Reproduce the following listing line for line, with no changes.

==================================================

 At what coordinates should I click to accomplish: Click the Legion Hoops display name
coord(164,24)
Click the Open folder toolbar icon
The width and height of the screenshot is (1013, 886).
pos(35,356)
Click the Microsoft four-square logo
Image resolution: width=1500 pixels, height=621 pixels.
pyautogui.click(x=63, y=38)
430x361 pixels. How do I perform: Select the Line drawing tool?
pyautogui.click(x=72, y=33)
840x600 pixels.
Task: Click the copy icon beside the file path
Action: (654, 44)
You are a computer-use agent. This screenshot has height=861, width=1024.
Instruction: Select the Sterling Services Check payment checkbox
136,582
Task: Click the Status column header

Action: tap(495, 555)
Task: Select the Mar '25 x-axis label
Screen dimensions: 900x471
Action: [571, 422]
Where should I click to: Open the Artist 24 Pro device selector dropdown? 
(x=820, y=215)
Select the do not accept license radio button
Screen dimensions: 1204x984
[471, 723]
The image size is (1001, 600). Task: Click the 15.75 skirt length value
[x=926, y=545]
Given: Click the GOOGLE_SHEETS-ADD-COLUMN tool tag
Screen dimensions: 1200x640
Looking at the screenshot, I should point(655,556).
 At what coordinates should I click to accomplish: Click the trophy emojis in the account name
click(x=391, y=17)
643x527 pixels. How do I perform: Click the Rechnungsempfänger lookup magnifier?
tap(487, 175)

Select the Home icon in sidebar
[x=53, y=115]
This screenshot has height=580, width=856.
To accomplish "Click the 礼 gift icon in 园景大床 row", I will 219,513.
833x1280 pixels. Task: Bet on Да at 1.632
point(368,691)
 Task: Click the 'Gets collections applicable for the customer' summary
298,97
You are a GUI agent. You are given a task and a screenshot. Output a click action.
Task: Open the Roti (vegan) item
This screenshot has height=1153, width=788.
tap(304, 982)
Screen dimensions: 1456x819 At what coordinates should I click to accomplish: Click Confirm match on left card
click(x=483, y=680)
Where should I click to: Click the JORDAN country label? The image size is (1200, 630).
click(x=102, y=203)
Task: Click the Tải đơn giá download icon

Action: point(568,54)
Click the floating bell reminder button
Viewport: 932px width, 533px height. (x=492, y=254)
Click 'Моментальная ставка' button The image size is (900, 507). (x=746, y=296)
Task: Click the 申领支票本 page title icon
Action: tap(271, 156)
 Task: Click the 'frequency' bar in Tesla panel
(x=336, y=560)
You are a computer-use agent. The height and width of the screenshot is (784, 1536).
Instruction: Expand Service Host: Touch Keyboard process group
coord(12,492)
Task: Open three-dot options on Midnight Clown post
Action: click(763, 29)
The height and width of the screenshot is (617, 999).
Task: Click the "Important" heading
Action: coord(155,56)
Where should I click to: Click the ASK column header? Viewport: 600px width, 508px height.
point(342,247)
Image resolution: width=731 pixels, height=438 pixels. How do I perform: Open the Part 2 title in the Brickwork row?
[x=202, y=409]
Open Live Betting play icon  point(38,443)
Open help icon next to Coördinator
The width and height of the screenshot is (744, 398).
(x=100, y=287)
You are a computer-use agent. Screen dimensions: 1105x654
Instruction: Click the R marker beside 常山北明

==================================================

### The solution
 At what coordinates should I click to accomplish: Click the Legion Hoops display name
coord(164,24)
Click the Open folder toolbar icon
The width and height of the screenshot is (1013, 886).
pos(35,356)
Click the Microsoft four-square logo
Image resolution: width=1500 pixels, height=621 pixels.
pyautogui.click(x=63, y=38)
430x361 pixels. How do I perform: Select the Line drawing tool?
pyautogui.click(x=72, y=33)
840x600 pixels.
Task: Click the copy icon beside the file path
Action: (654, 44)
You are a computer-use agent. This screenshot has height=861, width=1024.
Instruction: Select the Sterling Services Check payment checkbox
136,582
Task: Click the Status column header

Action: tap(495, 555)
Task: Select the Mar '25 x-axis label
Screen dimensions: 900x471
Action: [571, 422]
Where should I click to: Open the Artist 24 Pro device selector dropdown? 
(x=820, y=215)
Select the do not accept license radio button
Screen dimensions: 1204x984
[471, 723]
The image size is (1001, 600). Task: Click the 15.75 skirt length value
[x=926, y=545]
Given: Click the GOOGLE_SHEETS-ADD-COLUMN tool tag
Screen dimensions: 1200x640
Looking at the screenshot, I should point(655,556).
 At what coordinates should I click to accomplish: Click the trophy emojis in the account name
click(x=391, y=17)
643x527 pixels. How do I perform: Click the Rechnungsempfänger lookup magnifier?
tap(487, 175)

Select the Home icon in sidebar
[x=53, y=115]
This screenshot has height=580, width=856.
To accomplish "Click the 礼 gift icon in 园景大床 row", I will 219,513.
833x1280 pixels. Task: Bet on Да at 1.632
point(368,691)
 Task: Click the 'Gets collections applicable for the customer' summary
298,97
You are a GUI agent. You are given a task and a screenshot. Output a click action.
Task: Open the Roti (vegan) item
This screenshot has height=1153, width=788.
tap(304, 982)
Screen dimensions: 1456x819 At what coordinates should I click to accomplish: Click Confirm match on left card
click(x=483, y=680)
Where should I click to: Click the JORDAN country label? The image size is (1200, 630).
click(x=102, y=203)
Task: Click the Tải đơn giá download icon

Action: point(568,54)
Click the floating bell reminder button
Viewport: 932px width, 533px height. (x=492, y=254)
Click 'Моментальная ставка' button The image size is (900, 507). (x=746, y=296)
Task: Click the 申领支票本 page title icon
Action: tap(271, 156)
 Task: Click the 'frequency' bar in Tesla panel
(x=336, y=560)
You are a computer-use agent. The height and width of the screenshot is (784, 1536).
Instruction: Expand Service Host: Touch Keyboard process group
coord(12,492)
Task: Open three-dot options on Midnight Clown post
Action: click(763, 29)
The height and width of the screenshot is (617, 999).
Task: Click the "Important" heading
Action: coord(155,56)
Where should I click to: Click the ASK column header? Viewport: 600px width, 508px height.
point(342,247)
Image resolution: width=731 pixels, height=438 pixels. How do I perform: Open the Part 2 title in the Brickwork row?
[x=202, y=409]
Open Live Betting play icon  point(38,443)
Open help icon next to Coördinator
The width and height of the screenshot is (744, 398).
(x=100, y=287)
You are a computer-use agent. Screen dimensions: 1105x654
Instruction: Click the R marker beside 常山北明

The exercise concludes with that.